§ 2.47 p.m.
§ Baroness Turner of Camden asked Her Majesty's Government:
§ What is the present deficit on the National Insurance Fund and how much of it is due to incentives paid to individuals opting for personal pensions instead of remaining in the state earnings-related pension scheme.
§ The Parliamentary Under-Secretary of State, Department of Social Security (Lord Henley)My Lords, the fund's overall balance remains in surplus. The Government Actuary estimates this as £9.4 billion; that is 34 per cent. of annual expenditure on benefits and twice his recommended minimum. There is though a declining balance in the fund. Incentives paid to individuals to encourage take up of personal pensions amount to approximately 1.7 per cent. of fund income.

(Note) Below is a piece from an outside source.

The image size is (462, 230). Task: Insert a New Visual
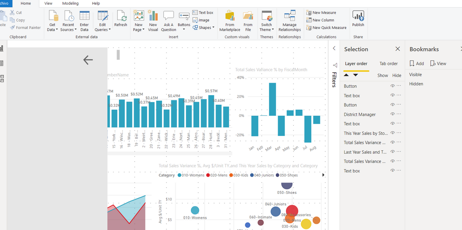coord(153,19)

§ Baroness Turner of CamdenMy Lords, I thank the Minister for that Answer. Is he aware that according to a report in the Financial Times of 19th January a large deficit of £1.7 billion is forecast by the Government actuary for the coming financial year? Moreover, it would appear that the Government are expected to pay out £804 million this year and £615 million next year to persons opting out of the state earnings-related pension scheme. Does he not agree that there is something rather immoral about the Government using public funds in this way to encourage people to take out personal pensions which may not meet their proper expectations and may result in their having to opt back into SERPS at some time in the future?

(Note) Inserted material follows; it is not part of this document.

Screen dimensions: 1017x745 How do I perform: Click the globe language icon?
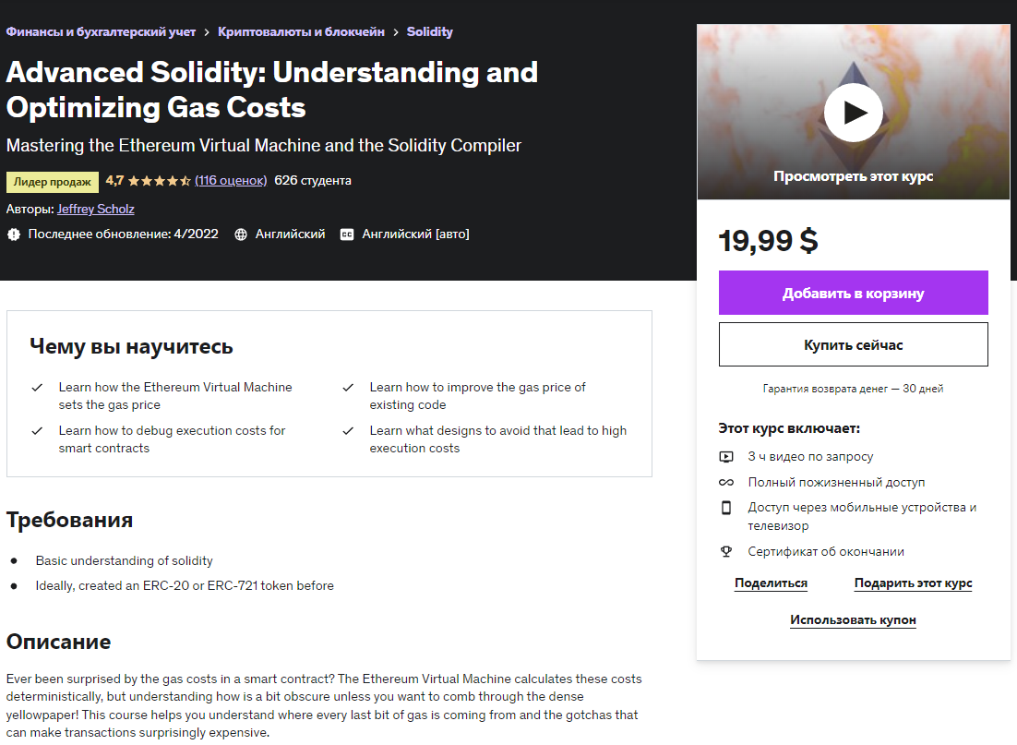[x=241, y=234]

§ Lord HenleyMy Lords, I take it from the noble Baroness's remarks that she does not accept the fact that our personal pensions initiative has been a huge success. On this side of the House we are delighted that so many people are taking the opportunity of making alternative provision for their retirement. In the longer term that will dramatically reduce the cost of SERPS.
§ Lord Stoddart of SwindonMy Lords, if the National Insurance Fund is now in surplus to the extent of £9.4 billion, is it not time that state retirement pensions were granted a substantial increase in order to make up the leeway which people have lost over the past 10 years through not having their pensions related to average earnings?

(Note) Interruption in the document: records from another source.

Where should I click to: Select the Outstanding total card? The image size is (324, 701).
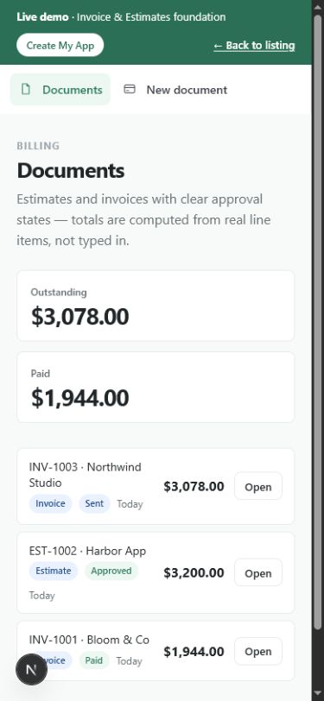point(156,306)
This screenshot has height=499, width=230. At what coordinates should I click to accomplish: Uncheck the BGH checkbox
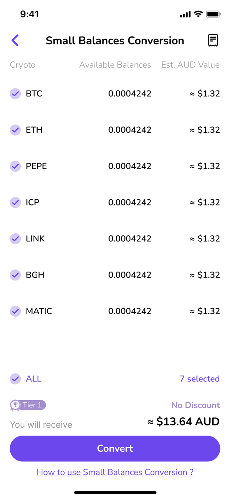(15, 275)
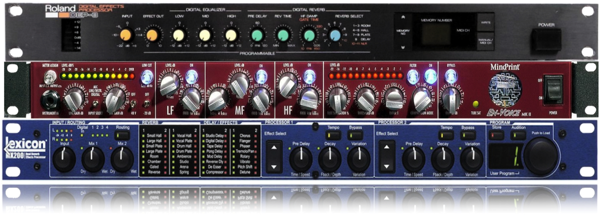Screen dimensions: 602x218
Task: Toggle the MindPrint compressor Filter button
Action: point(412,76)
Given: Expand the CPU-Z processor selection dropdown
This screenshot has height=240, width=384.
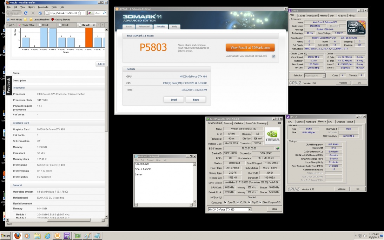Looking at the screenshot, I should pyautogui.click(x=324, y=75).
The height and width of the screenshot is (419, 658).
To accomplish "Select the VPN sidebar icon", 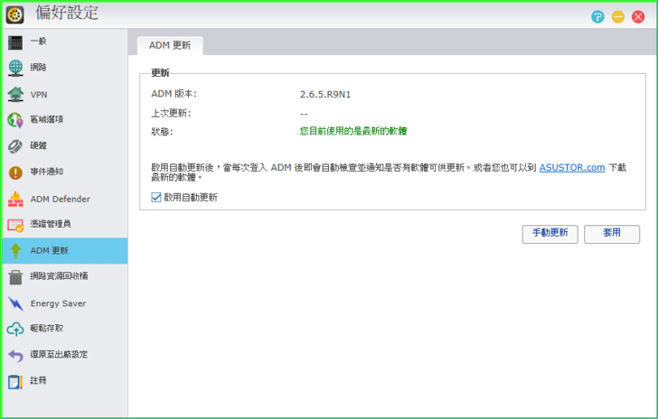I will (15, 94).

§ Lord HenleyMy Lords, as the noble Lord says, the fund is in surplus at present. However, as I have said, that surplus is declining and will shortly —that is, by about 1991–92—fall below the recommended minimum of 16 per cent. which the Government Actuary sets.
§ Lord JayMy Lords, if there is a declining balance and an expected deficit in the fund, why have the Government abolished altogether the Treasury contribution to the fund which has been a fundamental support for the system ever since it was set up?
§ Lord HenleyMy Lords, the Treasury supplement was abolished in line with the principle that contributory benefits should be funded from contribution income and not general taxation. That is the case.
§ Lord Williams of ElvelMy Lords, will the Minister kindly answer the question put by my noble friend Lady Turner of Camden? Where does the money come from to persuade people to contract out of SERPS? Is it from the Consolidated Fund or is it from the National Insurance Fund?
§ Lord HenleyMy Lords, as the noble Lord knows perfectly well, there is a 2 per cent. incentive which is derived from the National Insurance Fund. Indeed, it has been coming from there since 1987 and will continue until 1993.